Science

Bowie Tribute Could Have Used Free-Falling Humans, Not Stamps

Royal Air

It’s been over a year since David Bowie’s passing, but there’s been no shortage of ways the world continues to remember the Thin White Duke. The latest is a collection of 52 sets of stamps commemorating the musician’s recording career, launched into space on helium balloons, and set to fall back from the stratosphere. The event is clearly inspired by Bowie’s 1976 science fiction film, The Man Who Fell to Earth.

Yes, the tributes are getting a little more literal as the years go on. The Starman tribute will definitely be something to behold. (God knows we could probably hold off a Goblin King reenactment, however.)

Each set is a collection of ten stamps featuring images from Bowie’s albums and other artwork related to his career. The UK’s Royal Mail, which is sponsoring the event, is inviting the public to guess where the balloons have landed after being sent into the sky on Monday. Each balloon even had a camera attached to them — and viewers can take a gander at what the stamps’ ascendance and freefall looked like. The Royal Mail is holding a contest to see who can guess where the sets landed back on Earth.

The whole stunt is weird and wonderful, but theoretically we could have actually set up something where a man actually fell back to Earth.

Human free fall from the stratosphere is real and possible. The first stratospheric dive was in 1959, when former U.S. Air Force Colonel Joseph William Kittinger II dove from a high altitude balloon. He set a skydive from over 19.26 miles high.

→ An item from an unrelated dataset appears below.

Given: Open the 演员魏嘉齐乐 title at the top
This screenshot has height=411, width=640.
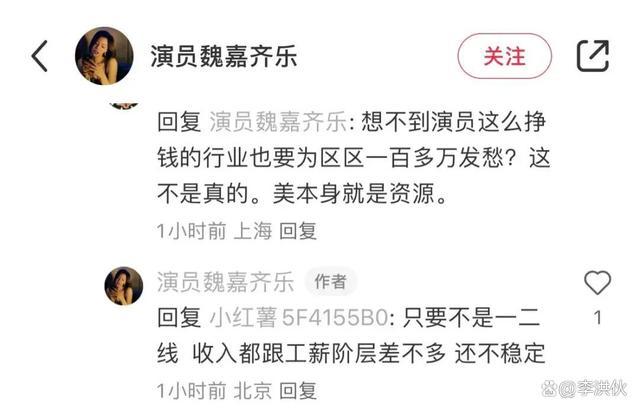Looking at the screenshot, I should 223,56.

More recently, professional daredevil Felix Baumgartner jumped to the ground from 23 miles up in the air in 2012 and became the first skydiver to break the sound barrier on his own, before deploying his parachute to safely land. Computer scientist Alan Eustace dove from a balloon at 25 miles in altitude, breaking Baumgartner’s diving and sound barrier records.

These are insane stunts, but they’re not impossible. The physics of such a free fall actually ensure that, at some point, a diver will stop accelerating due to the drag face created by molecules in the air. Baumgartner and Eustace each reached a terminal velocity during their dive, and actually started slowing down.

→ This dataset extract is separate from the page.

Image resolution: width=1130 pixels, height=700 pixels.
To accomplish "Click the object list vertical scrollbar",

A selection from the Royal Mail's Bowie-themed stamp collection.

The main concern is to ensure you have a suit on which can withstand such intense air resistance and friction. Otherwise, you’re likely to go from being the Man Who Fell to Earth into the Man Whose Face and Body Melted Like a Poor Meteorite.

NASA has, in the past, explored methods of evacuation from orbital spacecraft for astronauts through free fall methods. So far, the whole “vaporizing-upon-reentry” thing has prevented any serious effort to develop a free fall plan. But it’s entirely possible future technology will allow us to one day give Bowie the tribute he deserves. We can be heroes, just for one day.